Оставшейся жизни не хватит, чтобы прочесть книги, которые он читал. Не говорю о детективах, в том числе и талантливых, — «от бессонницы», для разрядки, чтобы отвлечься от «текущей действительности» (как на футболе и на хоккее!). Он читал трудную философскую прозу, очерки по истории, эстетике. Читал медленно, смакуя иные страницы, постоянно делая для себя какие-то открытия, радуясь подтверждению своих идей Борхесом или Владимиром Соловьевым, Сенекой или Львом Гумилевым, Т. С. Элиотом или Федором Степуном. Он любил «прикреплять» наиболее созвучные мысли-афоризмы из прочитанного к циклам своих стихотворений — в качестве эпиграфов, и тут спорить с ним насчет целесообразности такого «прикрепления» было бесполезно. Характерна одна из последних «заготовок» — выписка из Р. М. Рильке: «…Благодаря свойствам русских людей я почувствовал себя допущенным в человеческое братство», возвращающая нас к мысли о главном в облике Дудина — поэта и гражданина.

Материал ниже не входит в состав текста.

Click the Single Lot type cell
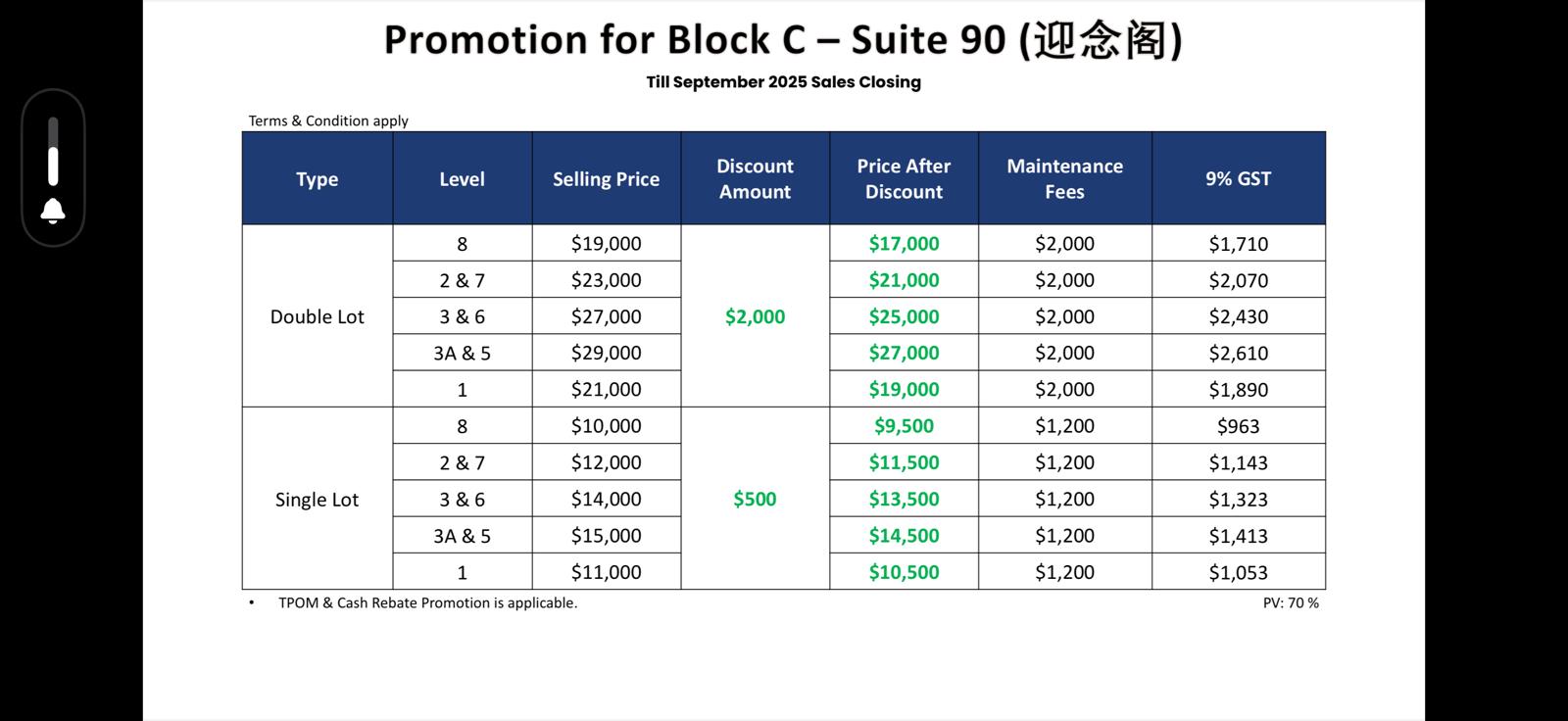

Ну, а о том, как он любил поэзию, русскую и мировую, как в атмосфере этой жил, — тоже отдельный большой разговор. Он знал поэзию не механическим, мертвым знанием эрудита, а сопереживающим сердцем. И можно было догадаться, почему в эту минуту он произносит строки К. Случевского или Бунина, в другую — Блока или Пастернака, Тихонова или Гумилева, Андрея Белого или Державина. В последнее время он все чаще повторял стихи Мандельштама: «Образ твой, мучительный и зыбкий, я не мог в тумане осязать. «Господи» — сказал я по ошибке, сам того не думая сказать..» Он мог прямо на улице твердить и твердить засевшую в нем строку, вышагивая. Мог и перейти мгновенно с высокой поэзии на очередную «грешную рифму» («… Твой город стал теперь на вид по-европейски блядовит»), на прибаутки, попевки собственного сочинения или чьи-то, «исправленные и дополненные:
Через тумбу-тумбу. раз,
Через колотушку
Целовали девки нас
В самую макушку.
Он любил «солнышко», торопил время зимой, когда день начнет прибавляться «на воробьиный нос» и, значит, есть надежда «опять походить по зеленой траве».
И теперь, каждой весной, уже без него самого, я непременно услышу на одном из перекрестков элегический камертон наших пеших прогулок по городу:
Звезда полей над отчим домом
И матери моей печальны рука.
Услышу голос, произносящий эти слова, и стихи уведут за собой в далекие дали времени, где стираются границы между прошлым, настоящим и будущим, где навсегда вместе, рядом те, кого мы любим, для кого жили на этой земле.